Chromium, 1-[2-[5-(1,1-dimethylpropyl)-2-hydroxy-3-nitrophenyl]diazenyl]-2-naphthalenol 1-[2-[2-hydroxy-4(or 5)-nitrophenyl]diazenyl]-2-naphthalenol ammonium sodium complexes

Administrative data

Endpoint:

in vitro gene mutation study in bacteria

Remarks:

Type of genotoxicity: gene mutation

Type of information:

experimental study

Adequacy of study:

key study

Study period:

The study was performed between 2nd October 1996 and 28th October 1996

Reliability:

1 (reliable without restriction)

Rationale for reliability incl. deficiencies:

other: Study conducted in compliance with agreed protocols, with no or minor deviations from standard test guidelines and/or minor methodological deficiencies, which do not affcet the quality of relevant results.

Data source

Materials and methods

Test guidelineopen allclose all

GLP compliance:

yes (incl. QA statement)

Remarks:

Date of Inspection: 22/01/96 Date of signature: 27/02/96

Type of assay:

bacterial reverse mutation assay

Test material

Method

Metabolic activation:

with and without

Metabolic activation system:

S9

Test concentrations with justification for top dose:

Preliminary study 50 to 5000 µg/plate
experiment 1: 50 to 5000µg/plate

Controlsopen allclose all

Evaluation criteria:

For a substance to be considered positive in this test system, it should have induced a dose related and statistically significant increase in mutation rate in one or more strains of bacteria in the presence and/or absence of the S9 microsomal enzymes in both experiments at sub-toxic dose levels. In the event of the two experiments giving conflicting or equivocal results, a third experiment may be performed to confirm the correct response. All data are statistically analysed using the methods recommended by the UKEMS and normally Dunnetts method of linear regression is used to evaluate the result. To be considered negative the number of induced revertants compared to spontaneous revertants should be less than twofold at each dose level employed, the intervals of which should be between two and five fold and extend to the limits imposed by toxicity, solubility or up to the maximum recommended dose of 5000 µg/plate. In this case the limiting factor was the maximum recommended use.

Statistics:

All data are statistically analysed using the methods recommended by the UKEMS and Dunnetts method of linear regression is used to evaluate the result

Results and discussion

Additional information on results:

Preliminary study:
The test material was non-toxic to the strain of Salmonella used (TA 100)

Remarks on result:

other: strain/cell type: bacterial/microsome test system

Remarks:

Migrated from field 'Test system'.

Any other information on results incl. tables

Please see attached material for tables (1 -5)
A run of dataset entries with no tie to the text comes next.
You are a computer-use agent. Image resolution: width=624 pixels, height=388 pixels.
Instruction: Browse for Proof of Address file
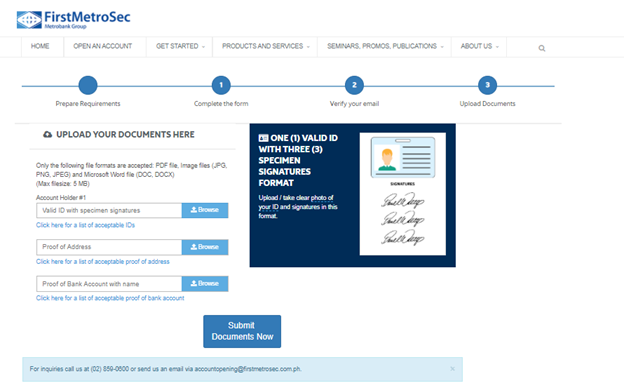(205, 247)
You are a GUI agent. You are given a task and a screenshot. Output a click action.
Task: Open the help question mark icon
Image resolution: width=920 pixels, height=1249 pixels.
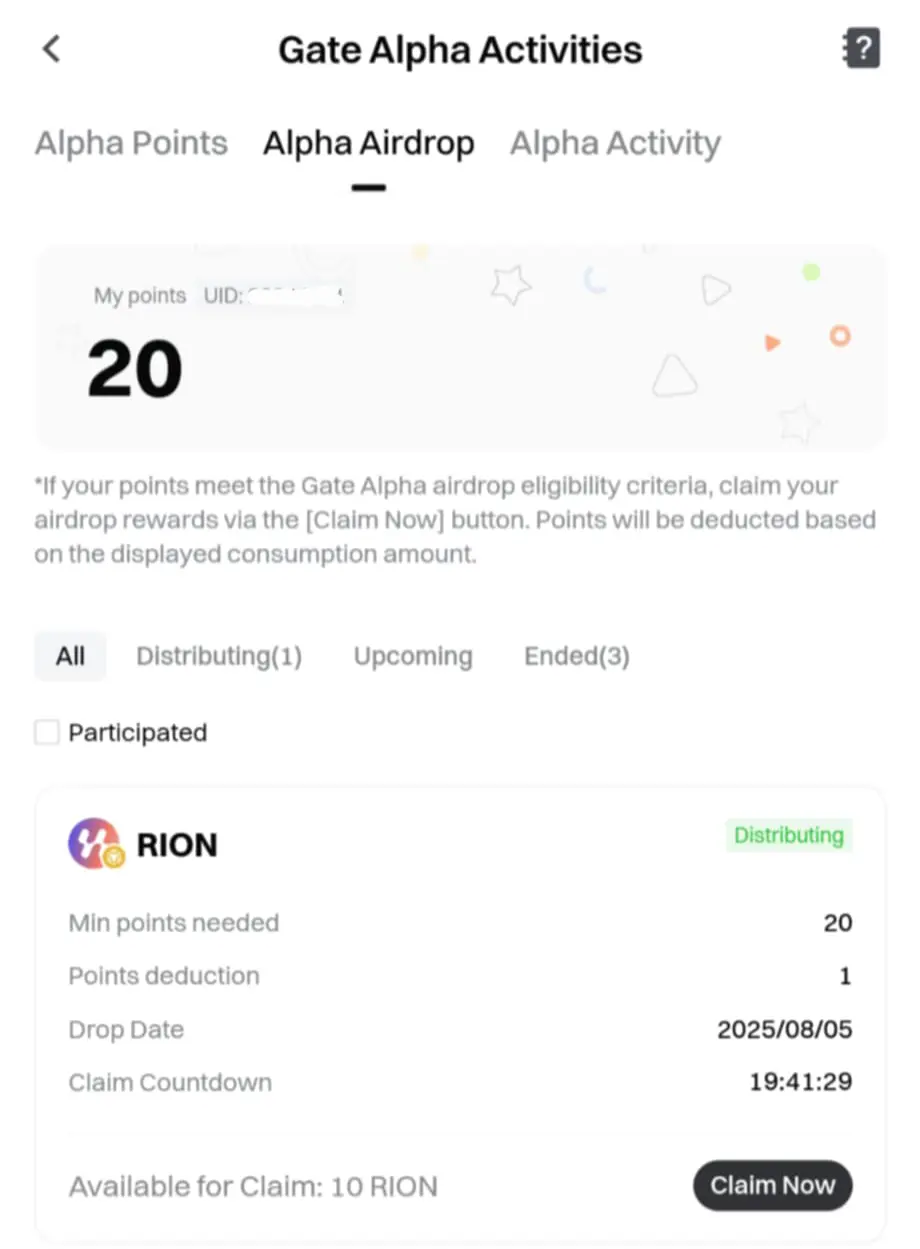point(862,48)
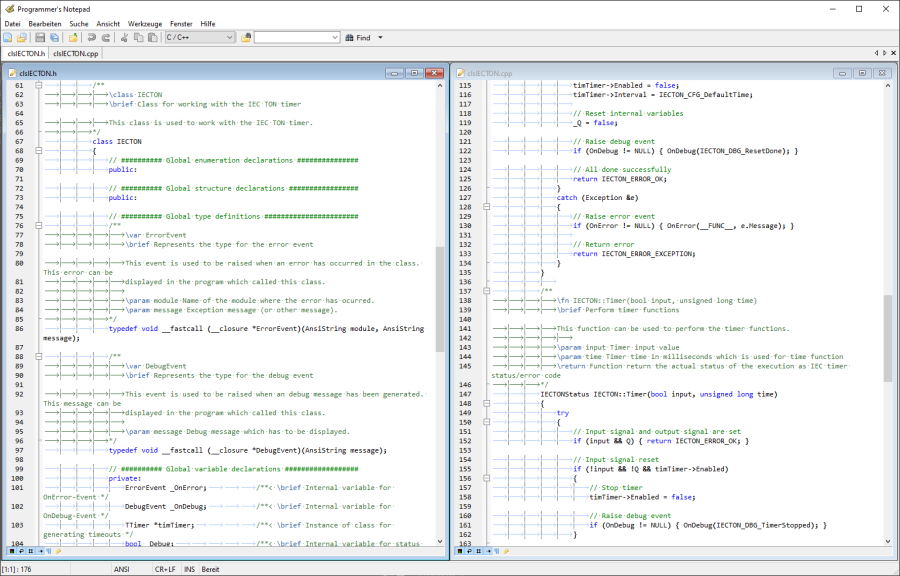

The test material caused no visible reduction in the growth of the bacterial lawn at any of the dose levels to any of the strains of the Salmonella tested. The tested material was, therefore tested up to the maximum recommended dose of 5000 µg/plate respectively, this did not interfere with the scoring of revertant colonies.

A dose-related, statistically significant and reproducible increase in revertant colony frequency was observed for the majority of bacterial tester strains both with and without metabolic activation. The test material was therefore considered to be mutagenic under the conditions of the test.

All the positive control chemcials used in the test induced marked increases in the frequency of revertant colonies and the actviity of the S9 fraction was found to be satisfactory.

Applicant's summary and conclusion

Conclusions:

Interpretation of results (migrated information):
positive

The test material was considered to be mutagenic under the conditions of the test

Executive summary:

Salmonella typhimurium strains TA1535, TA1537, TA 1538, TA 98 and TA 100 were treated with suspensions of the test material using the Ames plate incorporation method at 5 dose levels, in triplicate both with and without the addition of a rat liver homogenate metabolising system (10% liver S9 in standard co factors). The dose range in the preliminary toxicity assay and was 50 to 5,000 µg/plate in the first experiment. The first experiment was repeated on a separate day using the same dose range as experiment 1, fresh cultures of the bacterial strains and fresh test material formulations. The method used confirms with the OECD Guidelines for the Testing of Chemicals, Protocol No. 471 and also with Method B14 in Commission Directive 92/69/EEC.

The vehicle (dimethyl sulphoxide) control plates produced counts of revertant colonies within the normal range. All the positive controls used in the test induced marked increases in the frequency of revertant colonies, both with and without the metabolising system.

The test material caused no visible reduction in the growth of the bacterial lawn at any of the dose levels to any of the strains of the Salmonella tested. The tested material was, therefore tested up to the maximum recommended dose of 5000 µg/plate respectively, this did not interfere with the scoring of revertant colonies.

A dose-related, statistically significant and reproducible increase in revertant colony frequency was observed for the majority of bacterial tester strains both with and without metabolic activation. The test material was therefore considered to be mutagenic under the conditions of the test.